Description of the task — Copy the material below word for word, from its first line up to and including the line that contains "(x=1038, y=490)".
++++ Entries provided
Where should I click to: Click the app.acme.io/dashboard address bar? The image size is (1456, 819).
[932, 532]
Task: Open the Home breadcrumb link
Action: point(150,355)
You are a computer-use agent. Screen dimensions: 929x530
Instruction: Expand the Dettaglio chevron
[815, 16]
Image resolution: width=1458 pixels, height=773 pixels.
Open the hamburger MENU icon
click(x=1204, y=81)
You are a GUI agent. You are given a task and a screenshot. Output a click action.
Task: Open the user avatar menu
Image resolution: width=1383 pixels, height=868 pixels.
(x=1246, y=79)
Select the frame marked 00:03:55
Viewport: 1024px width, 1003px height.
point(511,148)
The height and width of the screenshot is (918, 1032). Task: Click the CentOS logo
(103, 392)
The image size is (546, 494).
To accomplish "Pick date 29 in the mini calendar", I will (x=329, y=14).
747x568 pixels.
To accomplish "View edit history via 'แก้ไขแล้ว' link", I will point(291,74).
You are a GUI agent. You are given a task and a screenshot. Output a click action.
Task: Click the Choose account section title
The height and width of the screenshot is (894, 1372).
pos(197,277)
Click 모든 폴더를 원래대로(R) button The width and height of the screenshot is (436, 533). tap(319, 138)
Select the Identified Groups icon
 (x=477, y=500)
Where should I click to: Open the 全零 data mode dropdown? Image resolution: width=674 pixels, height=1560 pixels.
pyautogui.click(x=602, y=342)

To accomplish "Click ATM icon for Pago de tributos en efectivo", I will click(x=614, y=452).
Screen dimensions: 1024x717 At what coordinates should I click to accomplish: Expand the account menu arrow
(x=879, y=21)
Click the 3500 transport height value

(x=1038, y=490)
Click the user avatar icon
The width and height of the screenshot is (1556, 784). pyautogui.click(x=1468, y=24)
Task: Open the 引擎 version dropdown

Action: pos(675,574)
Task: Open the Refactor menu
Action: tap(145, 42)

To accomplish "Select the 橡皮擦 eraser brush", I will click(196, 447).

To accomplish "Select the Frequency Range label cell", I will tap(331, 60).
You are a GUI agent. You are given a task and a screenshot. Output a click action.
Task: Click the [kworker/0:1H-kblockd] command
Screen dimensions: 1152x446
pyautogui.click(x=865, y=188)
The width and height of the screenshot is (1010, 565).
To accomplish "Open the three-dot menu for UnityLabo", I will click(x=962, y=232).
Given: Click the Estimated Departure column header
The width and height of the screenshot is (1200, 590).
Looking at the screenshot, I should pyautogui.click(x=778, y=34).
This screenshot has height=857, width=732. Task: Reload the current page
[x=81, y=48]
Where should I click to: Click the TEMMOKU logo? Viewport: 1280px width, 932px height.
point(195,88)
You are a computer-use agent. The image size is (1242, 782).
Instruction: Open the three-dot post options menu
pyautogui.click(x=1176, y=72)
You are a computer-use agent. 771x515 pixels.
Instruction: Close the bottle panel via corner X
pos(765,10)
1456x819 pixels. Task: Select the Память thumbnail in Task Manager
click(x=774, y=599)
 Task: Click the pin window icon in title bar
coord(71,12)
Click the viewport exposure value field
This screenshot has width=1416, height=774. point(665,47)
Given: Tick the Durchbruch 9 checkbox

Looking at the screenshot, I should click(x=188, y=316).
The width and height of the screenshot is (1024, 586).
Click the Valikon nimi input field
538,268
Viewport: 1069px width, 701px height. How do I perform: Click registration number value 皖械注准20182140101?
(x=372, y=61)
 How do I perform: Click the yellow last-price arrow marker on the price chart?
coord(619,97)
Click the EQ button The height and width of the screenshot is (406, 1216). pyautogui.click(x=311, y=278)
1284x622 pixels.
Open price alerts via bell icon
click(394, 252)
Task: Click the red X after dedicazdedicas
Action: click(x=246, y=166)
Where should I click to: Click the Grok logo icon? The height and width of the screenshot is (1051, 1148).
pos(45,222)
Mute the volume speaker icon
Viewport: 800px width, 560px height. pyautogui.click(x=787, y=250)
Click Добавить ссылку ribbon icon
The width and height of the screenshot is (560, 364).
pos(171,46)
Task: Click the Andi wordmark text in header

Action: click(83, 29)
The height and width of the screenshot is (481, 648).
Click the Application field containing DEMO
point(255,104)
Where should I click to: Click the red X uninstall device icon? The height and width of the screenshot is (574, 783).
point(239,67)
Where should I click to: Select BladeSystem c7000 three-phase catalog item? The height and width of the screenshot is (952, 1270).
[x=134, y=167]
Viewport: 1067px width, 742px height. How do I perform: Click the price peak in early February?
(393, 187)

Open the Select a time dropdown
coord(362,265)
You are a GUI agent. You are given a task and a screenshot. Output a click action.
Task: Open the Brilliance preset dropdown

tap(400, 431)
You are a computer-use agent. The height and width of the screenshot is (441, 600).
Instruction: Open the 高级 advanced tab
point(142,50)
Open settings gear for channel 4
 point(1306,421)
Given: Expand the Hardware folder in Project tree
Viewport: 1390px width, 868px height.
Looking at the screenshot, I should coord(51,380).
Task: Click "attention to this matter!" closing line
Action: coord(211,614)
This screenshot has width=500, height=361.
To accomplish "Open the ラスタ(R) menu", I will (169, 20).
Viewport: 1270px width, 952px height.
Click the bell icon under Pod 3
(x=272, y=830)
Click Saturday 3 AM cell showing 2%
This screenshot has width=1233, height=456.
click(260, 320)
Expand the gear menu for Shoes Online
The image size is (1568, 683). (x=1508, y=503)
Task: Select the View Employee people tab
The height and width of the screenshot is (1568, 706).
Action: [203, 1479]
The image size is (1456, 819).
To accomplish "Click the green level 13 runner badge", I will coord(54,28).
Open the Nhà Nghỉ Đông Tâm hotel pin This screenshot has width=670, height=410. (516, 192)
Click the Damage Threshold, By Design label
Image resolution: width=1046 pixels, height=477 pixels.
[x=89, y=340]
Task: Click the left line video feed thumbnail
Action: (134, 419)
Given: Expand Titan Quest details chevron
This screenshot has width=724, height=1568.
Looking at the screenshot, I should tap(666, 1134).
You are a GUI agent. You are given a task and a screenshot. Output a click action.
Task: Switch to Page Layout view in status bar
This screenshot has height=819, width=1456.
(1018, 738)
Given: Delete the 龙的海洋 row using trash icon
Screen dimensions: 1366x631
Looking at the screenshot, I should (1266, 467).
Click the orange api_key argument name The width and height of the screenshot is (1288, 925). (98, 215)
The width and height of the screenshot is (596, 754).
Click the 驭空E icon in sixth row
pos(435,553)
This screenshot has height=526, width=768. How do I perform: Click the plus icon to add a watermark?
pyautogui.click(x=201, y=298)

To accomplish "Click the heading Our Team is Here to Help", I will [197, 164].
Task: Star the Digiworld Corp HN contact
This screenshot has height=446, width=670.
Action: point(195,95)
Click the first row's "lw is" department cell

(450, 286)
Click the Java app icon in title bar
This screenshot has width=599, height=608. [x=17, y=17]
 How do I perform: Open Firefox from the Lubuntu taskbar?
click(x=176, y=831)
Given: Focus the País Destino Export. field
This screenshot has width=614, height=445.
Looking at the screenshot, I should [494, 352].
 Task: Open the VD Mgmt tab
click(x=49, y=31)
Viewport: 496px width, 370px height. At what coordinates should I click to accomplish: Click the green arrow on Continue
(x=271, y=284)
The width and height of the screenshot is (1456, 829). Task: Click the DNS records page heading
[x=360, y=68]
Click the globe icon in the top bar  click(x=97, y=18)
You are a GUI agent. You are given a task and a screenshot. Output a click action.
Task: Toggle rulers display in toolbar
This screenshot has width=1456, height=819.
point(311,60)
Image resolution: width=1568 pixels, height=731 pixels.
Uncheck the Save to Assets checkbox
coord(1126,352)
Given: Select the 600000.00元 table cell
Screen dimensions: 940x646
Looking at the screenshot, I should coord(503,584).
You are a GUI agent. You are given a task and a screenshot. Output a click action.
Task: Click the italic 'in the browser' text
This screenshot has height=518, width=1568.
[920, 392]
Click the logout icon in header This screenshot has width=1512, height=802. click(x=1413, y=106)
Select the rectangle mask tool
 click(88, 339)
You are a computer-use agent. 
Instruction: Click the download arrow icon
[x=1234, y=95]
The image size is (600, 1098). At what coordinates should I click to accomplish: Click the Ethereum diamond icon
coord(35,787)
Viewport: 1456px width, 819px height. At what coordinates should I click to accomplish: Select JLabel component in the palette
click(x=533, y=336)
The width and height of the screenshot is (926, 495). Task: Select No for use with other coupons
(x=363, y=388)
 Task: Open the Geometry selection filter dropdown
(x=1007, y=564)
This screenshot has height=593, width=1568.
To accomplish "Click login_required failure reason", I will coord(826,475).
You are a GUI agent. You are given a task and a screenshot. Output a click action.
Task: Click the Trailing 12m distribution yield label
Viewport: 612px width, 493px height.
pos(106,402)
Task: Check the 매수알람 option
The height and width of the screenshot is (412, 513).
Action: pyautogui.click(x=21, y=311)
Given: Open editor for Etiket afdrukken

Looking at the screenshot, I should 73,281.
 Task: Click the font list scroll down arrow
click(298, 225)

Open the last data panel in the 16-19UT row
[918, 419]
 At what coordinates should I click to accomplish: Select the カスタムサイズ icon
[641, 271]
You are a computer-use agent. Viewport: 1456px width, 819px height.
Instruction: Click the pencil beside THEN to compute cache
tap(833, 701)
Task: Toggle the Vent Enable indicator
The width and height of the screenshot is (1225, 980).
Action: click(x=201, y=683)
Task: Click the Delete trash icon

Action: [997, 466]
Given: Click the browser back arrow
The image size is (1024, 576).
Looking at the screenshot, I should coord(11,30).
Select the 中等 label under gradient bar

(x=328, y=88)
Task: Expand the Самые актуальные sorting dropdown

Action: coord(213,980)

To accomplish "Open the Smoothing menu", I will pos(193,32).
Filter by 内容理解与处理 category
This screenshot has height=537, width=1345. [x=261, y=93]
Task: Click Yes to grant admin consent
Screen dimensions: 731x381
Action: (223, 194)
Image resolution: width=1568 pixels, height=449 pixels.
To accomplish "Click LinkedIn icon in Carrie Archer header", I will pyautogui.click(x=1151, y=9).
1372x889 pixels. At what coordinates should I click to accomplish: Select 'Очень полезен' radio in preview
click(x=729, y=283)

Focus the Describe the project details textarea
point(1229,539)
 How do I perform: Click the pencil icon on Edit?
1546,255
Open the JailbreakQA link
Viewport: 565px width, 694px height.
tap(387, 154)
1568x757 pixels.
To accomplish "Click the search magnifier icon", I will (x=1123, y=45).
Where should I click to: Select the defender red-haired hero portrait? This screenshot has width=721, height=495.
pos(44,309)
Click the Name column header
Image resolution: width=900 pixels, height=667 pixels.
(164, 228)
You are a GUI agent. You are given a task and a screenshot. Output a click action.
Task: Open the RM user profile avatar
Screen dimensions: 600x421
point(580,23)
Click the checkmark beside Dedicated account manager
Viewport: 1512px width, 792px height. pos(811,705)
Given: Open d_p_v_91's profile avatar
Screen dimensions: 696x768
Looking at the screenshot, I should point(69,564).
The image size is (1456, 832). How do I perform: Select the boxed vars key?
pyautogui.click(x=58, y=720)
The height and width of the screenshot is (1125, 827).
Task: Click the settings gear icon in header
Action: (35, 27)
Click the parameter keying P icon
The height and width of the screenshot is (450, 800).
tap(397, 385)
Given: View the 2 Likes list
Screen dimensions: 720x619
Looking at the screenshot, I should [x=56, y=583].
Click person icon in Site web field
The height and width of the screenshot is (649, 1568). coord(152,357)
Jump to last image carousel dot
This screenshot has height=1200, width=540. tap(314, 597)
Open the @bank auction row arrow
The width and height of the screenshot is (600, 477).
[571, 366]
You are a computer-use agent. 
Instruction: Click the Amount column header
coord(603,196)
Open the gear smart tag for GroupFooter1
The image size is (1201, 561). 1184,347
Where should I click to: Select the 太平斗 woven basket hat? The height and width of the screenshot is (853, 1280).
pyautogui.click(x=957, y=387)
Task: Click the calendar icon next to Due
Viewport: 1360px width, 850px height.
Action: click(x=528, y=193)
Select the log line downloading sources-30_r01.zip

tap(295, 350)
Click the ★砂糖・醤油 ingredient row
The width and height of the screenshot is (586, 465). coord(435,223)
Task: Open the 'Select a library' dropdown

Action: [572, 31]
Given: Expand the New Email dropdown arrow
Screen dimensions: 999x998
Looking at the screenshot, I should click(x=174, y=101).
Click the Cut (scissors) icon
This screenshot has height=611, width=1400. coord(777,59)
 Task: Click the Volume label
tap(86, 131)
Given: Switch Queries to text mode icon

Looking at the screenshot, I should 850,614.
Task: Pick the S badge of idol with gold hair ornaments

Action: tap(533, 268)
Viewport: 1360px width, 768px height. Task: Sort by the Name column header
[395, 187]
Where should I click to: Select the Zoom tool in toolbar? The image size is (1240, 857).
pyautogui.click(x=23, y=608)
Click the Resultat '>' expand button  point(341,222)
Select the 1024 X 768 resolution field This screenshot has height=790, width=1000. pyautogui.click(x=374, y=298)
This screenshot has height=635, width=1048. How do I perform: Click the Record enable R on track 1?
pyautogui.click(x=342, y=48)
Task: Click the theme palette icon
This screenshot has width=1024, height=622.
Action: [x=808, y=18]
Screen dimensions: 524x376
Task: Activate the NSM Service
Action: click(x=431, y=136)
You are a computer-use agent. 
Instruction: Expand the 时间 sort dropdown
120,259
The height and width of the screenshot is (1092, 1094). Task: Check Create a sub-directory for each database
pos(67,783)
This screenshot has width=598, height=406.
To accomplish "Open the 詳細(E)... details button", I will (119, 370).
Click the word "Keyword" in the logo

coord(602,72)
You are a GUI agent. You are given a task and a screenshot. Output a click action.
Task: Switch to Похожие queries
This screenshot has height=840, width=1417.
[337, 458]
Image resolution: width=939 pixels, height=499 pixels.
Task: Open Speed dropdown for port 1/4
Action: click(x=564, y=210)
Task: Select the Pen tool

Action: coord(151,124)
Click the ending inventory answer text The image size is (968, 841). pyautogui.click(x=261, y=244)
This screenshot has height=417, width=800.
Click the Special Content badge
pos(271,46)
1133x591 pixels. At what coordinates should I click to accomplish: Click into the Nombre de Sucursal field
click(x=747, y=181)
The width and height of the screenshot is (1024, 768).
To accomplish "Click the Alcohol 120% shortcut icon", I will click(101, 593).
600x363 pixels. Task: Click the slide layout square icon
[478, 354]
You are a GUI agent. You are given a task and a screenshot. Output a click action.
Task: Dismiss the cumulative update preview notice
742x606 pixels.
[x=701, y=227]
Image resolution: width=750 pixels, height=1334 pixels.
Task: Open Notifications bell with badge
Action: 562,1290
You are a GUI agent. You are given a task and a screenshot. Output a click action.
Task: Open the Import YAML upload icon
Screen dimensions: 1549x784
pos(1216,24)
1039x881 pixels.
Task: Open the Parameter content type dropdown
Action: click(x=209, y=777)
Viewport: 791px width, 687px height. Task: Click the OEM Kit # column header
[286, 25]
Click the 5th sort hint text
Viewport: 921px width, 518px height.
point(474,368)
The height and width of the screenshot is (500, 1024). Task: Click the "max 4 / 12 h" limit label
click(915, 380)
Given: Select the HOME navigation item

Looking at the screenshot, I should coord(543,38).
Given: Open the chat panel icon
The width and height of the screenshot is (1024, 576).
++++++++
Solution for this task —
Where should I click to: Click the app.acme.io/dashboard address bar? The image size is (1456, 819).
[932, 532]
Task: Open the Home breadcrumb link
Action: point(150,355)
You are a computer-use agent. Screen dimensions: 929x530
Instruction: Expand the Dettaglio chevron
[815, 16]
Image resolution: width=1458 pixels, height=773 pixels.
Open the hamburger MENU icon
click(x=1204, y=81)
You are a GUI agent. You are given a task and a screenshot. Output a click action.
Task: Open the user avatar menu
Image resolution: width=1383 pixels, height=868 pixels.
(x=1246, y=79)
Select the frame marked 00:03:55
Viewport: 1024px width, 1003px height.
point(511,148)
The height and width of the screenshot is (918, 1032). Task: Click the CentOS logo
(103, 392)
The image size is (546, 494).
To accomplish "Pick date 29 in the mini calendar", I will (x=329, y=14).
747x568 pixels.
To accomplish "View edit history via 'แก้ไขแล้ว' link", I will point(291,74).
You are a GUI agent. You are given a task and a screenshot. Output a click action.
Task: Click the Choose account section title
The height and width of the screenshot is (894, 1372).
pos(197,277)
Click 모든 폴더를 원래대로(R) button The width and height of the screenshot is (436, 533). tap(319, 138)
Select the Identified Groups icon
 (x=477, y=500)
Where should I click to: Open the 全零 data mode dropdown? Image resolution: width=674 pixels, height=1560 pixels.
pyautogui.click(x=602, y=342)

To accomplish "Click ATM icon for Pago de tributos en efectivo", I will click(x=614, y=452).
Screen dimensions: 1024x717 At what coordinates should I click to accomplish: Expand the account menu arrow
(x=879, y=21)
Click the 3500 transport height value

(x=1038, y=490)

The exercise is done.